Frecuentemente, en cada una de las obras de este cineasta coreano, reconocemos claramente tres partes diferenciadas que no corresponden necesariamente a una presentación, nudo y desenlace, sino más bien a tres fases muy distintas de una misma historia: descubrimiento-estallido-relajación. 1. Aparece la principal del film. 2. Se expresa con rabia. 3. El tono agresivo agoniza, se suspende, hasta que la trama adquiere un punto de ebullición cero. Entonces, el silencio y la naturaleza toman posesión de la cámara. La colman.

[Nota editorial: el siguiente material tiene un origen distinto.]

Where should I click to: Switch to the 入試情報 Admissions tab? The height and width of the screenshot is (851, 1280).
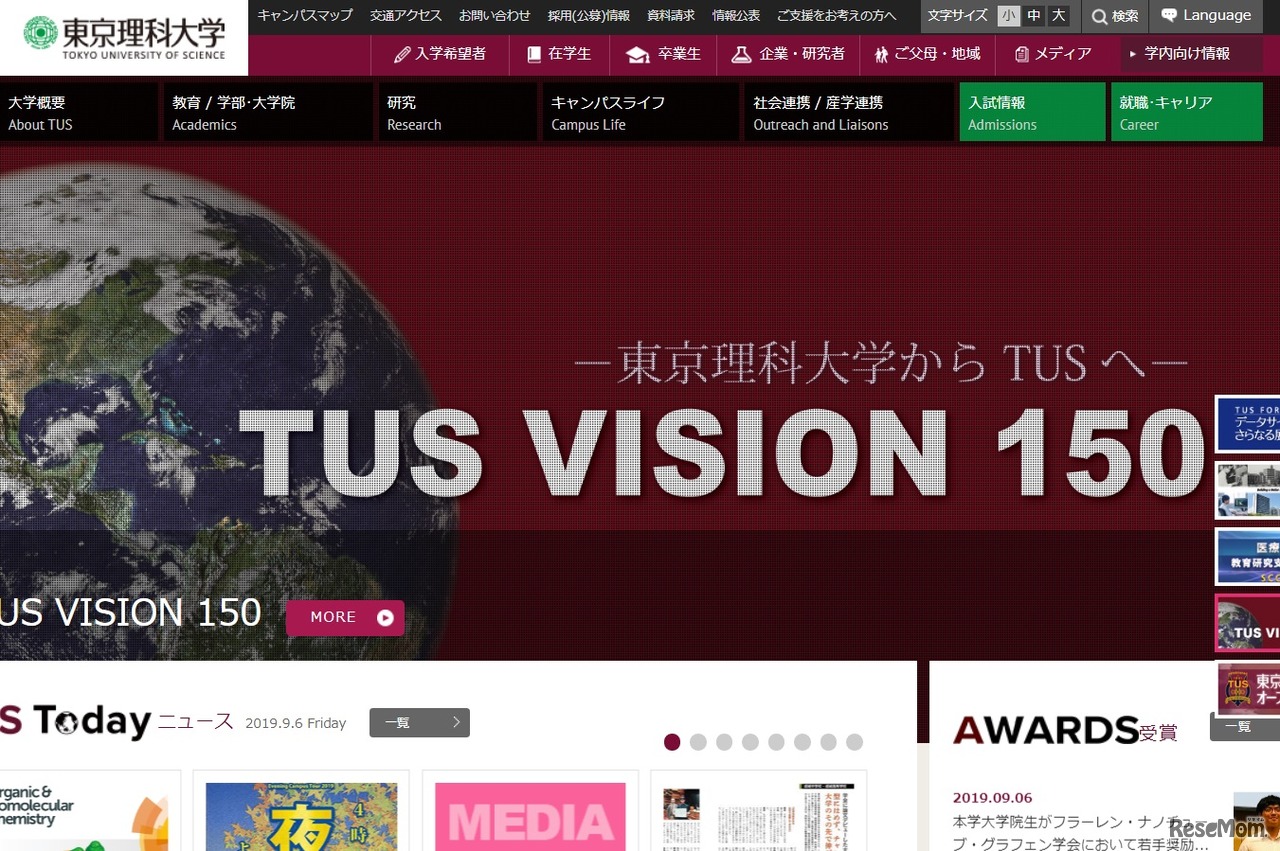[x=1032, y=111]
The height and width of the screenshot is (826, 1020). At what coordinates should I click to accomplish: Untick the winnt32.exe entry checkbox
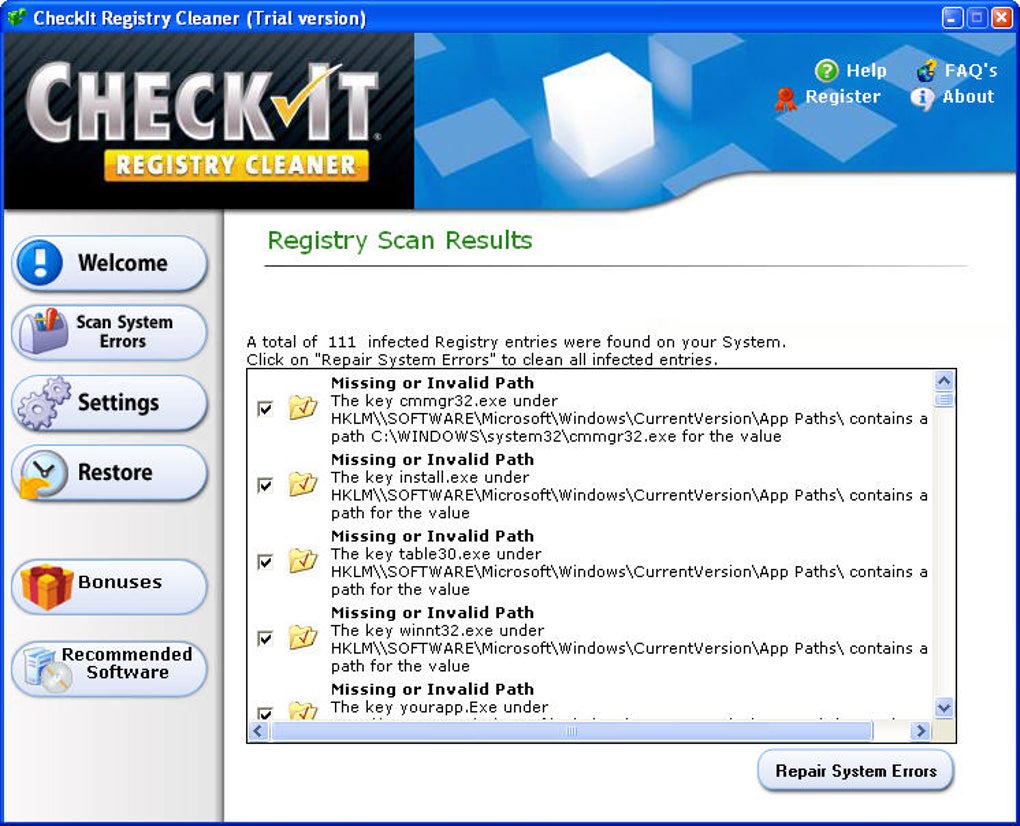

Bin-jip, narrativamente inusual, revela en esas tres fases un único y homogéneo motivo: el aprendizaje de lo invisible, borrar la barrera que separa la presencia de la ausencia, adquirir una categoría fantasmal. La película, cuya forma no participa explícitamente de lo fantástico, adopta esa dirección a partir de una secuencia: aquella en la que su protagonista utiliza una pelota de golf para comunicarse con la heroína de la historia, una mujer maltratada, refugiada en uno de esos hogares, presuntamente vacíos, que ocupa nuestro protagonista. Ambos, desengañados del cruel mundo, instalados en el silencio, se reconocen instantáneamente y entran irremediablemente en contacto. La primera forma de comunicación, decíamos, adquiere esa forma redonda de una pelota de golf, cuya forma coincide, es un elemento clásico en la iconografía del cine fantástico. Baste recordar films como No apuestes tu cabeza contra el diablo” (1968) de Federico Fellini, en la que un atormentado Poe imagina al diablo en forma de cándida niña que juega con una enorme pelota; o Solaris (1972) de Andrei Tarkovski, en la que una pelota, surgida del vacío, supone el primer contacto con lo desconocido del cosmonauta Kris Kelvin, recién llegado al planeta.
A partir de ahí, Kim-Ki Duk, apuesta porque sus dos protagonistas, de una gran fortaleza espiritual, vivan silenciosamente sumergidos en el parloteo inútil e irracional de un mundo abiertamente violento y desagradable. Dos universos que conviven en el mismo plano, alcanzando un equilibrio, sin un desenlace moral, ni adoptar de modo alguno la forma de una previsible venganza. La resolución coherente, aquella que se ajusta a la respiración de todo el relato, debía ser otra, mucho más compleja y menos convencional: en Bin-jip, aquellos cuerpos que más nos importan, los de la pareja protagonista, que han aprendido a minimizar sus signos de vida, alcanzan, en una última y bellísima imagen poética, una dimensión nueva, plenamente aérea. Sus cuerpos, enlazados, se embriagan de alma.